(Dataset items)

-*-*-

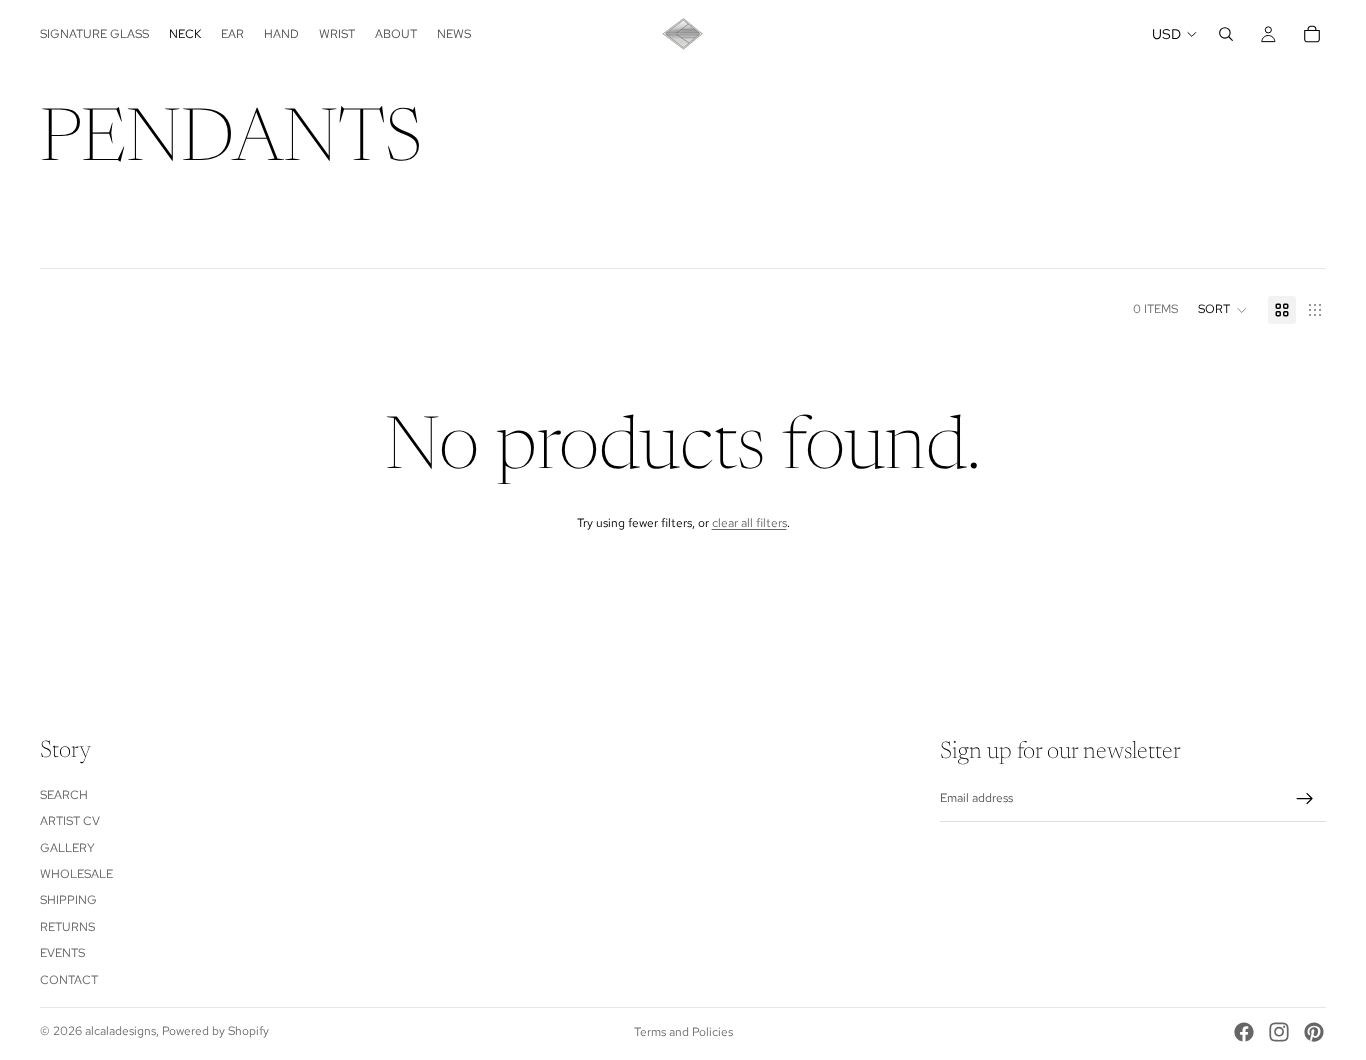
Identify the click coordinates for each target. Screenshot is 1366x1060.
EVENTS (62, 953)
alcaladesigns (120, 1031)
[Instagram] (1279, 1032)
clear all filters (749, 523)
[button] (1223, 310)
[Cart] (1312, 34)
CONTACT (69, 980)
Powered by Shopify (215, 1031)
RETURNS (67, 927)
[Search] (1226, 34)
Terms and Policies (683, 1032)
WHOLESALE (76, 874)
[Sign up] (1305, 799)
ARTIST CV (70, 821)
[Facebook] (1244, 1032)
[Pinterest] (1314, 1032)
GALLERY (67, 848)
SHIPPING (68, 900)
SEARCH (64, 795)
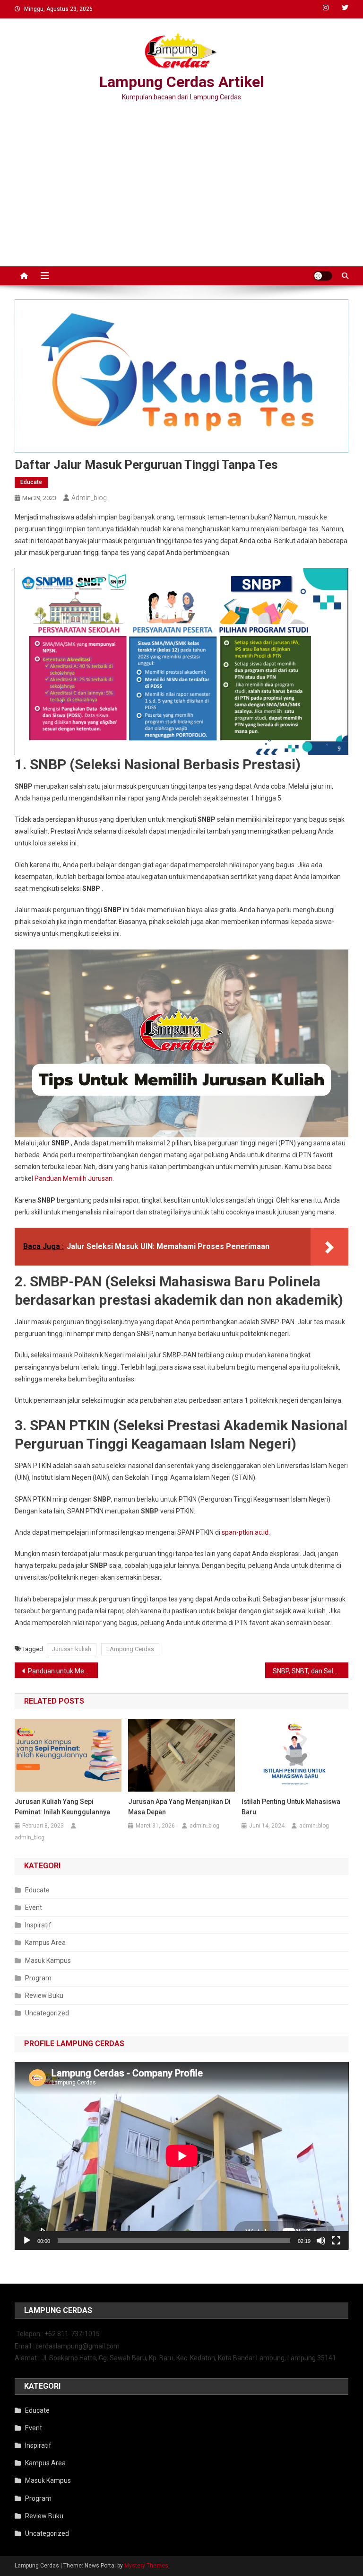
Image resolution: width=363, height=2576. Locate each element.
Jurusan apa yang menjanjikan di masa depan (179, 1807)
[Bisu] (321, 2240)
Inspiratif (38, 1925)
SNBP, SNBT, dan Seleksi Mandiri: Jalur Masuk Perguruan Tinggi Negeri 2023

-*-*-

(TRY IT) Once the line with "clear all filters (749, 523)" has been found above, output that line and every later line exactly, stopping after the line with "Inspiratif (38, 1925)", and omit the pictures.

(REPLY)
clear all filters (749, 523)
[button] (1223, 310)
[Cart] (1312, 34)
CONTACT (69, 980)
Powered by Shopify (215, 1031)
RETURNS (67, 927)
[Search] (1226, 34)
Terms and Policies (683, 1032)
WHOLESALE (76, 874)
[Sign up] (1305, 799)
ARTIST CV (70, 821)
[Facebook] (1244, 1032)
[Pinterest] (1314, 1032)
GALLERY (67, 848)
SHIPPING (68, 900)
SEARCH (64, 795)
Image resolution: width=363, height=2576. Locate each element.
Jurusan apa yang menjanjikan di masa depan (179, 1807)
[Bisu] (321, 2240)
Inspiratif (38, 1925)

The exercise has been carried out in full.